Kann ein Dirigent einen Sänger "killen" ?

Im Prinzip ja. Nur jene Dolchstoßlegende, die nach der Wiener Premiere des "Rigoletto" gebildet hat -- Myung-Whun Chung hätte den jähen Abgang Simon Keenlysides im zweiten Akt auf dem Gewissen -- ist in den Bereich der Fabel zu verweisen.
Dass der Titelheld in der Staatsopernpremiere von Verdis "Rigoletto" im Finale des zweiten Akts plötzlich die Stimme verlor und abgehen musste, gehört zu den bemerkenswerten Zwischenfällen in der Wiener Operngeschichte. Eine Dolchstoß-Legende hat sich damals schon in der zweiten Pause der Premierenvorstellung gebildet.

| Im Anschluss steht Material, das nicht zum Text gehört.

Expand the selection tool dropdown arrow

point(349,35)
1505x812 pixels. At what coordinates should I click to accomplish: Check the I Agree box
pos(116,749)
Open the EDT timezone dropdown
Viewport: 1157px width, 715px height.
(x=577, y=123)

Einer muss ja schuld sein, wenn ein Bariton seine Stimme veriiiert; im Zweifelsfall der Dirigent . . .

Solche Pausengespräche sind manchmal spannend zu verfolgen. Vor allem, wenn sich dann bestimmte Aussagen verselbständigen und als analytische Sentenzen ein Eigenleben zu führen beginnen. Erst recht, wenn es sich dabei um eine Art diagnostischen Befund einer ungewöhnlichen theatralischen Situation handelt.

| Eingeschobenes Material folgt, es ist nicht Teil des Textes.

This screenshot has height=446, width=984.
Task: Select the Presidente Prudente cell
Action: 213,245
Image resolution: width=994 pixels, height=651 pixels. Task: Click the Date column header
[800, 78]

Es ist ja eines, wenn die Perücke einer Galina Wishnewskaja gegen Ende des zweiten „Tosca“-Aktes Feuer fängt und man beim Fallen des Vorhangs noch den Feuerwehrmann aus der Kulisse auf die Bühne stürzen sieht. Da weiß jeder bescheid, wie das zugegangen ist.

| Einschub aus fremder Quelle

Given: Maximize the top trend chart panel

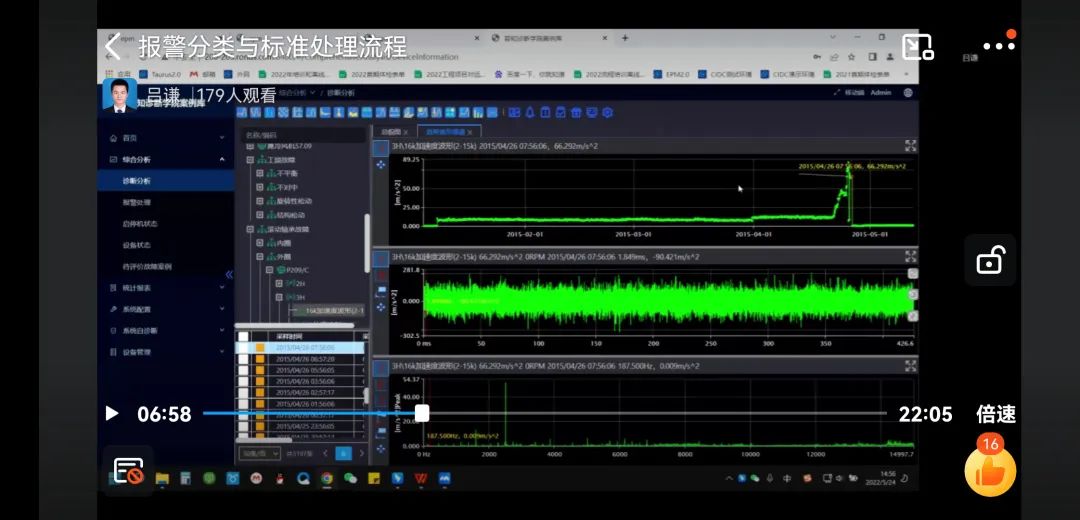Looking at the screenshot, I should [910, 146].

Etwas ganz anderes ist die Befundung eines Abgangs wie jenes, zu dem sich der arme Rigoletto, Simon Keenlyside,  gezwungen sah. Ein Kenner im Foyer gab die Parole aus: Der Dirigent habe den Hauptdarsteller in seiner großen Arie unmittelbar zuvor mit einer Lautstärke-Orgie so traktiert, dass es so kommen musste. Diese Erkenntnis wurde flink weitergetragen und verbreitet.
Das wache Zuhören kommt ja offenbar ab in der Oper. Eine Pause zuvor sprach mich ein Sänger-Agent noch auf die behutsame Gangart des Maestros an und meinte, es klänge geradezu „mozartisch“, was er für Verdi unpassend fand.

Und dann das!

Anhand des gewiss bereits allgemein herumgereichten Radio-Livemitschnitts der Premiere ließe sich nun zumindest die Lautstärken-Sängerkiller-These entkräften, was freilich gar nicht nötig wäre, wenn die klugen Analytiker des Notenlesens mächtig wären.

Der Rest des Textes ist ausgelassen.